Every record below should be copied exactly, with the pictures left out.

..............................

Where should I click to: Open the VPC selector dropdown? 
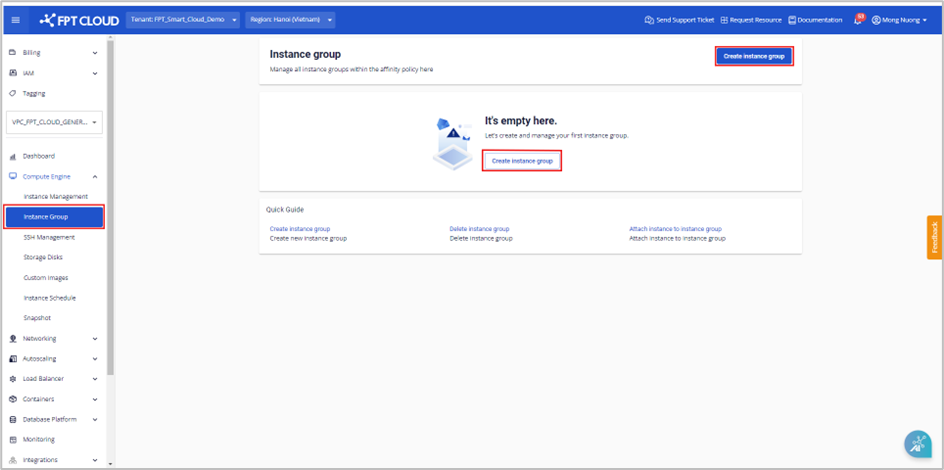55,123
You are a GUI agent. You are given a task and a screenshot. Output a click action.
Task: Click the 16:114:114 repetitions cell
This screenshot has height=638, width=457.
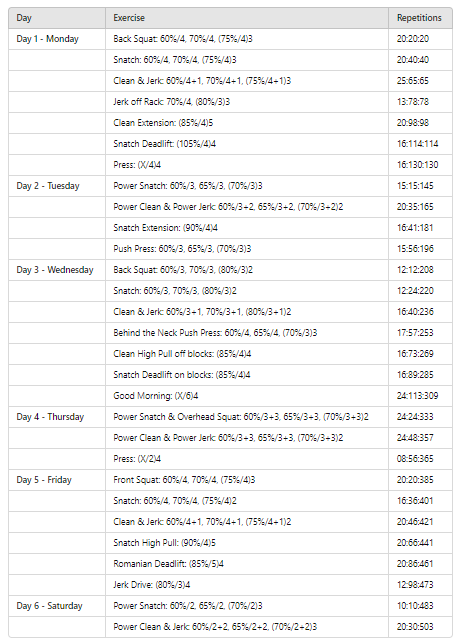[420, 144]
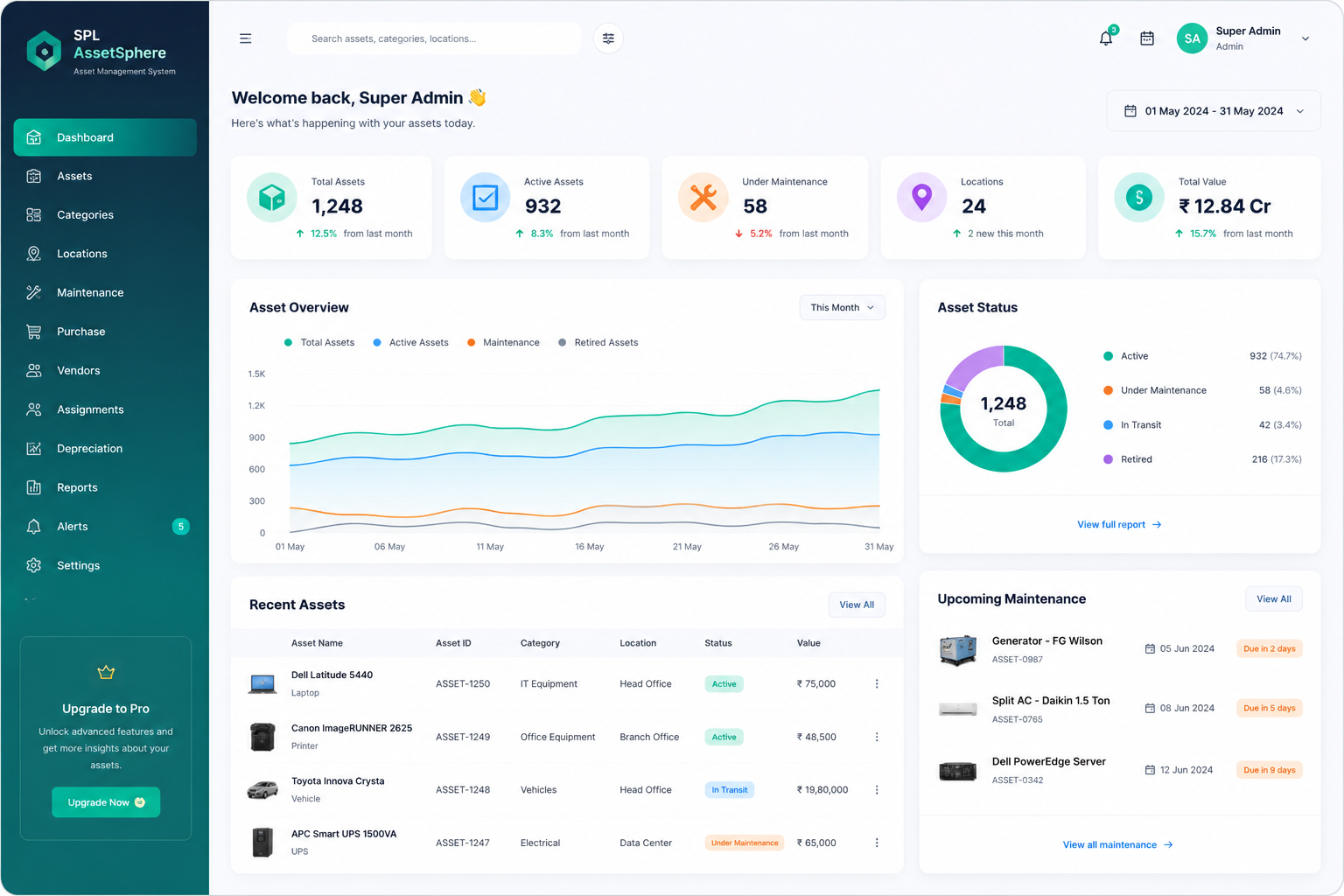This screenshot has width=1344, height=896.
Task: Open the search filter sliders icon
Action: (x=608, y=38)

..............................

» TASK ANSWER
Where should I click to: Open the VPC selector dropdown? 
55,123
You are a GUI agent. You are given a task and a screenshot. Output a click action.
Task: Click the 16:114:114 repetitions cell
This screenshot has height=638, width=457.
[420, 144]
This screenshot has width=1344, height=896.
Task: Open the search filter sliders icon
Action: (x=608, y=38)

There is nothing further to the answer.